* ENTRIES SHOWN:
------------------------

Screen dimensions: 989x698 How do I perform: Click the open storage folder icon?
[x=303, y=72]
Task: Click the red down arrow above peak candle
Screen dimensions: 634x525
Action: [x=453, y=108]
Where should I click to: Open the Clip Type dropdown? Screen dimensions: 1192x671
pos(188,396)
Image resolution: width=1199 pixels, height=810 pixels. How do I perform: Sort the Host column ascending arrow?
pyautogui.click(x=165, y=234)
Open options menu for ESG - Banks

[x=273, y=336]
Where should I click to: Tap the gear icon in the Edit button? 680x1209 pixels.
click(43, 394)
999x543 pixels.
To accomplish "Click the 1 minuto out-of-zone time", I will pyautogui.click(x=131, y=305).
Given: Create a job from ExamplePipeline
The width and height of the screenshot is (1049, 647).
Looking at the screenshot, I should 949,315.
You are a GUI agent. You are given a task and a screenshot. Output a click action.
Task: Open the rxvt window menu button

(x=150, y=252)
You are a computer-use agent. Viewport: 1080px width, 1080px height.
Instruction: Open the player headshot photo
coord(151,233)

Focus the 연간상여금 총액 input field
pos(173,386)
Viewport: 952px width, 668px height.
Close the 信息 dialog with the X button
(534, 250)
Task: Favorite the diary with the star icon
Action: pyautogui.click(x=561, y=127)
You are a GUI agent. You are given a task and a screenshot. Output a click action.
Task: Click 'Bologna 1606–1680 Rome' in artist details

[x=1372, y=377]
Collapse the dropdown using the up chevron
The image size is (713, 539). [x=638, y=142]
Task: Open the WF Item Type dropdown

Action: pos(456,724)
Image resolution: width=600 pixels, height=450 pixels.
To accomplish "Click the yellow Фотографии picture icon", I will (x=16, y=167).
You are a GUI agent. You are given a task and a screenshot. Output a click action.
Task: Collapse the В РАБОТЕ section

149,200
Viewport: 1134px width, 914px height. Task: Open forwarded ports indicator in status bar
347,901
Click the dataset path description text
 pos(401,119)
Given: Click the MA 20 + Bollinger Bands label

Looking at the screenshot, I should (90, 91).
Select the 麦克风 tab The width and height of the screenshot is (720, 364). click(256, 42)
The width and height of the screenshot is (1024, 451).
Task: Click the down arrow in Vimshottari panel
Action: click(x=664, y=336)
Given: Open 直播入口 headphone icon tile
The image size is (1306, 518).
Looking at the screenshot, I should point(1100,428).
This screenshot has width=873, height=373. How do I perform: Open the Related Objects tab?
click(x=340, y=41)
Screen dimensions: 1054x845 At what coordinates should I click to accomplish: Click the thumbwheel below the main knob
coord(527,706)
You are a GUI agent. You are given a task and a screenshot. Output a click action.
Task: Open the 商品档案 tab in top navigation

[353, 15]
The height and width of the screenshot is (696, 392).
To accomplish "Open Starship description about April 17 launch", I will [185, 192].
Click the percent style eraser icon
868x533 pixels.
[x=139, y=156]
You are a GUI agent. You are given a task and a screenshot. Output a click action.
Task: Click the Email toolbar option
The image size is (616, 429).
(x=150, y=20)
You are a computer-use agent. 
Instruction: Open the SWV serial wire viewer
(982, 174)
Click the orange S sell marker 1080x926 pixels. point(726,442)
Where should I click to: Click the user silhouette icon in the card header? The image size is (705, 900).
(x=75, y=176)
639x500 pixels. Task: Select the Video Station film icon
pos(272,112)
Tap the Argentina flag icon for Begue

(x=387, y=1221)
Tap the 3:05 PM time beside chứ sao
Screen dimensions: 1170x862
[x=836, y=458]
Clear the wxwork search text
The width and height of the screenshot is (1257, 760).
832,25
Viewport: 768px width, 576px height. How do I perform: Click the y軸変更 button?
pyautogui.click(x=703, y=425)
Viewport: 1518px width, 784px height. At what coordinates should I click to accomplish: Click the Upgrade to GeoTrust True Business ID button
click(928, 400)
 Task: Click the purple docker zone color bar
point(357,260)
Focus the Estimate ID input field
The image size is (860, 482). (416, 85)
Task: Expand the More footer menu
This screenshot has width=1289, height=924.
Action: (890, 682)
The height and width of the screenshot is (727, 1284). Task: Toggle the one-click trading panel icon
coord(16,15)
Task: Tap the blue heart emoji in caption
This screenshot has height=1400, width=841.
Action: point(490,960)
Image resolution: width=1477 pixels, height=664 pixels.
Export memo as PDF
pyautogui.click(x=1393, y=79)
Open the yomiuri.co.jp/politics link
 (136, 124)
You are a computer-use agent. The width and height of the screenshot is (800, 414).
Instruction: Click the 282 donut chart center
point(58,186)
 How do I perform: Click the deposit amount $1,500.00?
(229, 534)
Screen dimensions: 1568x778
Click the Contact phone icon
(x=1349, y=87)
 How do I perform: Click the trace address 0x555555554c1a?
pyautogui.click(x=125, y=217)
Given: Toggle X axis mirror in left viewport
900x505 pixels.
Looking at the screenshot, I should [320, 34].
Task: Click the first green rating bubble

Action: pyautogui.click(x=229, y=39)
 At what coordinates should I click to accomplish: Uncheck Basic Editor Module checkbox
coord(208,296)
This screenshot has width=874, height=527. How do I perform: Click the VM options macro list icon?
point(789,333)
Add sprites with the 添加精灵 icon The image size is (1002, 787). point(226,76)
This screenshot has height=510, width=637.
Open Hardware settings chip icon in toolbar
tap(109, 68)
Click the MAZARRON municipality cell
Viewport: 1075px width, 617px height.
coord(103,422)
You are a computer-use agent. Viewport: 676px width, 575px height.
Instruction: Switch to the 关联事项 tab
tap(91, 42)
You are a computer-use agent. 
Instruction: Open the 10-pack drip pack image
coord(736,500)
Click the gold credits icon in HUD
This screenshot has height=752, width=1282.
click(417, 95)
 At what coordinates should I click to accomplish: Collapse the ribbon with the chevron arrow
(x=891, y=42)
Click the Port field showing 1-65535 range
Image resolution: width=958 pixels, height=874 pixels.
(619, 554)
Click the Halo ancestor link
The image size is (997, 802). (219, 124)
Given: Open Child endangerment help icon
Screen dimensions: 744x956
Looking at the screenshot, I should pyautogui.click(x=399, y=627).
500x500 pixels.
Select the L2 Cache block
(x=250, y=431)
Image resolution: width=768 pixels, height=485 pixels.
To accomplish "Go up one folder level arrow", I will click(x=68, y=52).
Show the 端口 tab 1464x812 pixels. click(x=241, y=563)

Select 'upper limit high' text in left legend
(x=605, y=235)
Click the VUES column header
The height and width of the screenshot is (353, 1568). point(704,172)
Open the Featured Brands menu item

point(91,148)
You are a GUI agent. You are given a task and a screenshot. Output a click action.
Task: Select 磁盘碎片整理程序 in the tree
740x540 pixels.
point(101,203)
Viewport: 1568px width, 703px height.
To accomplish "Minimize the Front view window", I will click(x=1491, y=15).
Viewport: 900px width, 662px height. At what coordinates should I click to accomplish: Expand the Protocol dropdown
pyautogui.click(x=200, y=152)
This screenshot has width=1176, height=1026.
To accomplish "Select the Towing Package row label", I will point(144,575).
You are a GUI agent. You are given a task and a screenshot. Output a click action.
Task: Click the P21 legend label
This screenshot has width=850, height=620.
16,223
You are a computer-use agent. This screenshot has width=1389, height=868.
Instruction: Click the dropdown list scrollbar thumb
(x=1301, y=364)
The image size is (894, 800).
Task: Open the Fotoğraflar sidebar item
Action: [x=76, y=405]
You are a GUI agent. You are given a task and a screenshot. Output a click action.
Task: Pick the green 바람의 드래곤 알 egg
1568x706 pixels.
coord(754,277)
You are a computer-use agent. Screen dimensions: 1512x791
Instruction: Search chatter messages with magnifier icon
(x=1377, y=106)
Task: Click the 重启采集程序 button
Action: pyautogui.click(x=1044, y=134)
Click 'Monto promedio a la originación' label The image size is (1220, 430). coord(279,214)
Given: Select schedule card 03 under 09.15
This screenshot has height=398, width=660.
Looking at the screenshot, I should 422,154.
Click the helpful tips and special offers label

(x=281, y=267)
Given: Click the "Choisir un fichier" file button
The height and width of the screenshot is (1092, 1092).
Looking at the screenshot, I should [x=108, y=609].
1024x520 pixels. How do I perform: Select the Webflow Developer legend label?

------------------------

* THE TASK: Copy out all lines of the listing where the word "computer" appears.

* REPLY:
You are a computer-use agent. Viewport: 1080px width, 1080px height.
You are a computer-use agent. 
You are a computer-use agent. The width and height of the screenshot is (800, 414).
You are a computer-use agent. Viewport: 676px width, 575px height.
You are a computer-use agent. 
You are a computer-use agent. This screenshot has width=1389, height=868.
You are a computer-use agent. Screen dimensions: 1512x791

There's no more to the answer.